Others I've had direct experience with are spamprobe, spambayes, and CRM114.
My best experience has been with spamprobe, because it compiles as a standalone app, is very fast (at one point I was filtering over 10,000 emails a day on a Pentium 200 MHz) and is completely command-line oriented, best for scripting/custom mail systems. Colleagues of mine who use CRM114 are very happy with it, but I got discouraged by its large database files. I'm now experimenting with spambayes, the only difficulty so far being installing the python/bsddb environment.
...is that spammers have access to the anti-spam tools.
They have access to DSPAM. They have access to SpamAssassin. They have access to the Bayesian filters found in Mozilla and other products.
When crafting their spams, they run them through these tools, and they keep obfuscating their spams until they get one through. Once they've got it perfect, they send a hundred million copies out to the world, and whammo! Your mo.rt-gage has been ap.prov/ed, and your v1ag---ra is ordered!
Tired of FB/Google censorship? Visit UNCENSORED!
Since this is a spam subject, this is at least partly relevant:
I am a Direcway subscriber, and I was accustomed (angry, but accustomed) to receiving about 15-20 spams per day for as long as I can remember.
Slashdot ran a story within the last 6 months (I don't remember which one exactly) about the FBI raiding one or two of the largest spammers and confiscating their setup.
Almost to the day that the raid was to have occurred, all spam to my inbox instantly stopped. I haven't gotten a single spam message since the about the same time as the second raid.
It seems to me that those guys may have been the sole sources of all the spam going through Direcway to my account. Are there any other Direcway subscribers here that had the same experience, was the whole thing just an extraordinary coincidence, or did Direcway find the holy grail of anti-spam?

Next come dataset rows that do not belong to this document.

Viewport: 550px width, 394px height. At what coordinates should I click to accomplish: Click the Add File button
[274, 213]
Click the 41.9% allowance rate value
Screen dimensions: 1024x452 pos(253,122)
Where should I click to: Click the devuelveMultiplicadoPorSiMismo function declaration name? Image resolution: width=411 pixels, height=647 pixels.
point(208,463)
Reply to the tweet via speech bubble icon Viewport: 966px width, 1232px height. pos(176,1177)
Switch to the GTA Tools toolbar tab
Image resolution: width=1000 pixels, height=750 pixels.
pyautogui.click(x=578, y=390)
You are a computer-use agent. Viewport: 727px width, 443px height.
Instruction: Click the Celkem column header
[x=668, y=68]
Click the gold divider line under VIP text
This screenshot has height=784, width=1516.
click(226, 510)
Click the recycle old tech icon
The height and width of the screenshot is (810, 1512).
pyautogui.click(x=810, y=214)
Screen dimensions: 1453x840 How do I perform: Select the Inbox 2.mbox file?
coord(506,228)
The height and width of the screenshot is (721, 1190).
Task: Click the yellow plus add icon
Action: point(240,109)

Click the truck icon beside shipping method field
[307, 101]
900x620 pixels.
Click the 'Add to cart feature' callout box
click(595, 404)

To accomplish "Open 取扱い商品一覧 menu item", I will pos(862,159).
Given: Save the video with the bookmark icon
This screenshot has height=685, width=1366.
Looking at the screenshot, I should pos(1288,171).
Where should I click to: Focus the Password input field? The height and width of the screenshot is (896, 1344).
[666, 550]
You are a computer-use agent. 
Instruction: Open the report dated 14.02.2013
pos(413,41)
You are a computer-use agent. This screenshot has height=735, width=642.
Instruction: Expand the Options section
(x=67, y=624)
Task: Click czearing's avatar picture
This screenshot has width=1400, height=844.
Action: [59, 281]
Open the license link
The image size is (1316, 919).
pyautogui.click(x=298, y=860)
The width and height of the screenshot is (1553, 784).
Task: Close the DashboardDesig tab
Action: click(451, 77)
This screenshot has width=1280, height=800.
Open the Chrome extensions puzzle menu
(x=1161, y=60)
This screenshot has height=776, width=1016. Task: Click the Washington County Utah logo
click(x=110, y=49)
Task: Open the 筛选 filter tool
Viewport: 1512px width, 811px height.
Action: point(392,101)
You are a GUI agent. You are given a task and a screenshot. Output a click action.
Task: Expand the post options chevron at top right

As far as I can tell, all my regular email is getting through and going out. No email that I knew was coming has yet failed to arrive, so any filtering at Direcway's servers, if such a tactic is being employed, is doing a great job.
So T-Bird makes the conservative decision not to mark the e-mail as spam.
T-Bird makes the mistake of making spam/ham a binary decision. I really wish it would work more like SpamBayes which has a trinary system (spam / unsure / ham). That works well because the stuff it tags as spam is almost always spam, and the false positives usually end up in the unsure pile. The "unsure" pile is also usually 1/10th the size of the "spam" pile, so it takes a lot less time to verify before tagging all of the "unsure" as spam.
T-Bird has a ways to go before their system is as easy to use as SpamBayes for MSOutlook is. (e.g. moving messages back to the original folder if they were mis-tagged and then un-flagged by the user)
Wolde you bothe eate your cake, and have your cake?